自動車から宇宙まで、広がる「黒」の可能性
ステンレス合金を黒く見せるアベルの電解発色技術は特別だ。色を付ける一般的な手法であるメッキや塗装では表面上に新たに色を乗せるのに対し、同社の技術はステンレス合金表面に存在する酸化被膜を電気と薬品の力によって均一の厚みに成長させる。それによって光の干渉度合いが変わり黒く見えるようになるのだ。ステンレス合金そのものであるため、打ち抜いても、曲げても、ひねっても色が剥がれず、年月が経って色あせることもない。

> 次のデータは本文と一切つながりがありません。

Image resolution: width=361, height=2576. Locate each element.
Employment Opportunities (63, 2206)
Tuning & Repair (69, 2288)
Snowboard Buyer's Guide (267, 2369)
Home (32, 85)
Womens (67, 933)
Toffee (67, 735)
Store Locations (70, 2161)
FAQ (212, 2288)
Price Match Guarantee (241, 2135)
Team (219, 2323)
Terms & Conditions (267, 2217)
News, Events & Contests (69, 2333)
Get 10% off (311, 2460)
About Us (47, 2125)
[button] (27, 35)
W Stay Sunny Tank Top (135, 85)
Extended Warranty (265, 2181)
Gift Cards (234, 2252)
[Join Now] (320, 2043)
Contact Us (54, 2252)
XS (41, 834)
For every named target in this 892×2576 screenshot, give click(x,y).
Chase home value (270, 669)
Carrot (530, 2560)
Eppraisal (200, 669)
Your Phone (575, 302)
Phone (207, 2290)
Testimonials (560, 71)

何より特筆すべきは黒の美しさを生かす加工も可能なことだ。被膜の厚みは0.4ミクロンと極薄のため、ステンレスの素材の光沢をそのまま映し出すだけでなく、ステンレス表面のデザインを施すとその微妙な陰影を黒で引き立たせることができるのだ。
ステンレスの表面処理加工を行う同社に、大手鉄鋼メーカーから電解発色技術の共同開発を持ち掛けられたのが1985年のこと。2000年には0.1㎜の薄い箔、2013年にはコイル材向けを開発し、様々な用途に広げてきた。

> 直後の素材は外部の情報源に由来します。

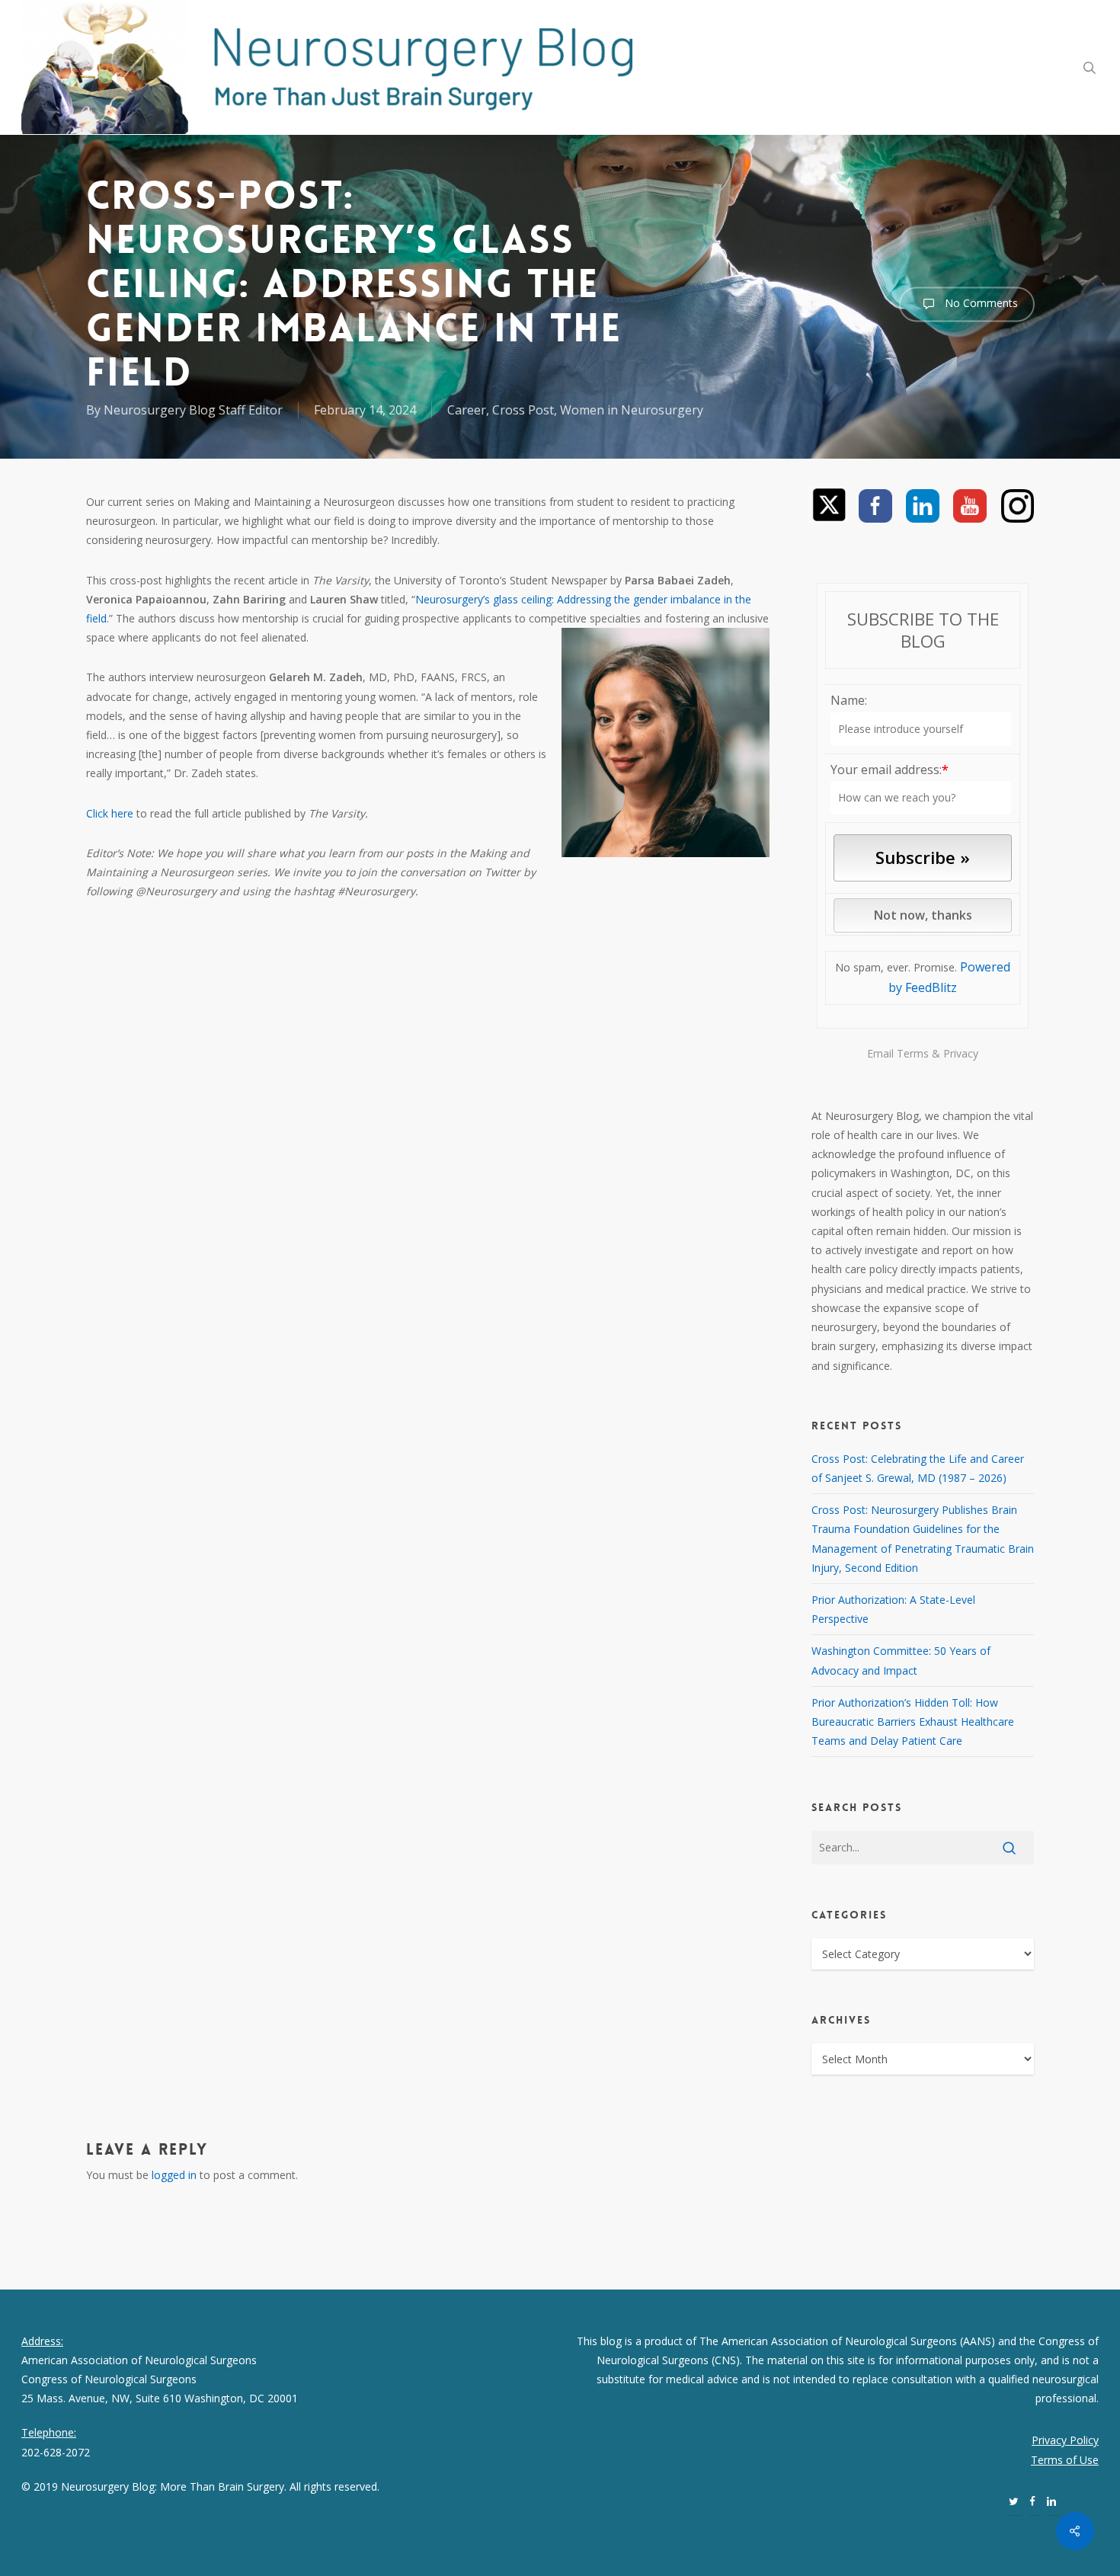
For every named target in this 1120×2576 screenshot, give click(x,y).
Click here (109, 813)
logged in (174, 2175)
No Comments (980, 303)
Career (466, 410)
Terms (913, 1053)
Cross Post (523, 410)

さらに2017年にはトヨタの高級車、レクサスのウインドーモール(窓枠)に採用されたことで「アベルブラック」の名は一気に知られることとなる。「前側、後ろ側のモールで違う工法を使っているため同じ黒に合わせるのに大きな苦労を伴い、社長は何度か断ったそうですが、先方のデザイナーがどうしてもとのことで完成にこぎつけたようです」と宮西氏。
「アベルブラック」の意匠性が自動車向けのほか、ラグジュアリーホテル・ハイエンド複合商業施設等の建築部材向けにも生かされている。また、機能性の用途が光学部品向けでも広がっている。例えば、カメラのレンズ回りに光の反射を抑える役割を持つ鏡筒の素材として採用されているのもその一つ。黒色そのものが持つ反射防止性に加え、あらかじめステンレス表面を粗く加工しておくことでより反射を押さえ光反射率を1%以下にまで低くしたことが評価された。さらに現在は、高い熱吸収・放射性を活かして宇宙分野への進出も視野に入れている。
「今後は、建材や家電を中心にすでに一部輸出が始まっている海外市場の開拓にも力を入れていきたい」と谷口氏。2023年夏には本社工場の隣接地に第2工場も完成する予定で、「アベルブラック」のさらなる飛躍が期待される。